*WHAT YOU NEED TO DO*
In the notebook excerpt below, what value does the TotalCharges variable have for these entries? Please answer in a few words.

*PAGE EXCERPT*
These entries appears to be new customers that has been with the company less than one month.  
TotalCharges variable has an empty string as value this explains our questions from the previous notebook:
* TotalCharges having emplty fields
* TotalCharges variable having type of object

# Correlation Study

In [None]:

from sklearn.preprocessing import LabelEncoder

le = LabelEncoder()

df_cat = df.select_dtypes(include=['object', 'category'])
df_cat_vars = list(df_cat.columns) # Save list of categorical values

for column in df_cat.columns:
    df_cat[column] = le.fit_transform(df_cat[column])

df_merged = df.drop(columns=df.columns.intersection(df_cat.columns)).join(df_cat)
df_merged.head()

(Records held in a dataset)
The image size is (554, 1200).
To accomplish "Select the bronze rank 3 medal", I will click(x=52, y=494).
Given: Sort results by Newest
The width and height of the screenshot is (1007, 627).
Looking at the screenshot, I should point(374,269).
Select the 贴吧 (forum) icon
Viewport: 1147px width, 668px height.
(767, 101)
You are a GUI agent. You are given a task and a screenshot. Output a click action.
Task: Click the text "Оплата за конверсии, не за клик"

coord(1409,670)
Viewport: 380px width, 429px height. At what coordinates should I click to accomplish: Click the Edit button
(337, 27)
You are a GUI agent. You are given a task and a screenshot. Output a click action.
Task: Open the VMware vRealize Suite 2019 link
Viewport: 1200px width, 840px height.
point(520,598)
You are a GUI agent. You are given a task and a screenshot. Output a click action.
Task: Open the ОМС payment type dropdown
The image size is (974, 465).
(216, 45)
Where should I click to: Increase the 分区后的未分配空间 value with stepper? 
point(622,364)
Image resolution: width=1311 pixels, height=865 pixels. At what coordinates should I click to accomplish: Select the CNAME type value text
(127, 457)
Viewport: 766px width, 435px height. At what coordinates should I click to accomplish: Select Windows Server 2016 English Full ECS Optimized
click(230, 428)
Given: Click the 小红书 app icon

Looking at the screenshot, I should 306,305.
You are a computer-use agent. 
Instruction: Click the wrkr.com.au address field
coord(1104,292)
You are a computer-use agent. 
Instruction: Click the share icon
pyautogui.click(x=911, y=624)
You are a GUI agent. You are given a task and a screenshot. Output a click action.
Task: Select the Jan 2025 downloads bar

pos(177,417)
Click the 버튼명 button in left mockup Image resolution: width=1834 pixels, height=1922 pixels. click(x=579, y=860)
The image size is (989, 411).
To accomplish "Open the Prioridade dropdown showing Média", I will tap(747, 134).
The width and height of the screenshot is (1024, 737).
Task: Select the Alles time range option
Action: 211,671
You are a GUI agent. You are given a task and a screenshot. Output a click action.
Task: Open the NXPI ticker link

*YOUR SOLUTION*
An empty string.